La pronuncia del Tar Calabria sul ricorso promosso dalla Regione riguardo al referendum sull’istituzione dei sottosegretari riaccende lo scontro politico. A intervenire è il gruppo regionale del PD in Consiglio, che attacca la scelta della Regione di percorrere la strada del contenzioso e chiede al presidente Roberto Occhiuto di tornare in aula e intervenire direttamente per eliminare le figure dei sottosegretari, evitando così, secondo i dem, di portare i calabresi alle urne a novembre con un costo indicato in 7 milioni di euro per il bilancio regionale.

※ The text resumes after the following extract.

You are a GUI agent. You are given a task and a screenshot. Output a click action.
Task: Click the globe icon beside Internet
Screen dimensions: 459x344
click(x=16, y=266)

“La Regione ha scelto la strada del contenzioso per provare a fermare il referendum, ma tutto ciò non ha prodotto l’effetto desiderato. La pronuncia del Tar Calabria sul ricorso promosso dalla Regione riguardo il referendum sull’istituzione dei sottosegretari conferma quello che diciamo da tempo. Una questione così importante come la nomina di due sottosegretari, pagati centinaia di migliaia di euro all’anno con i soldi dei cittadini senza nessuna reale mansione, non può essere calata dall’alto ma deve essere decisa dai calabresi. E’ arrivato il momento che anche il Presidente Occhiuto se ne faccia finalmente una ragione e non continui con questo gioco al massacro”. Così, in una nota, il gruppo regionale del PD in Consiglio.

L’opposizione chiede adesso un cambio di rotta direttamente sul piano istituzionale. Per il Partito Democratico, il presidente della Regione dovrebbe riportare la questione in Consiglio regionale e mettere fine alla vicenda attraverso l’eliminazione delle figure dei sottosegretari, evitando il ricorso alle urne.

“E’ arrivato il momento che il nostro Presidente, da sempre inebriato dalla figura dell’uomo solo al comando, faccia un passo indietro e abbia il coraggio di tornare in aula in Consiglio Regionale e mettere fine a questa pagina triste della politica calabrese, messa in scena solo per moltiplicare le poltrone e dare risposte ai vari partiti della coalizione. Ora la palla è nelle sue mani e ci auguriamo, per il bene dei calabresi, che faccia la scelta di eliminare per le vie istituzionali le figure dei Sottosegretari. Perché perseverare “diabolicamente” sulla strada da lui intrapresa e portare i calabresi al voto in novembre per il referendum significherebbe perdere ancora tempo e sprecare ben 7 milioni di euro del bilancio regionale. La Calabria e i calabresi, caro Presidente, crediamo che abbiano altre priorità”.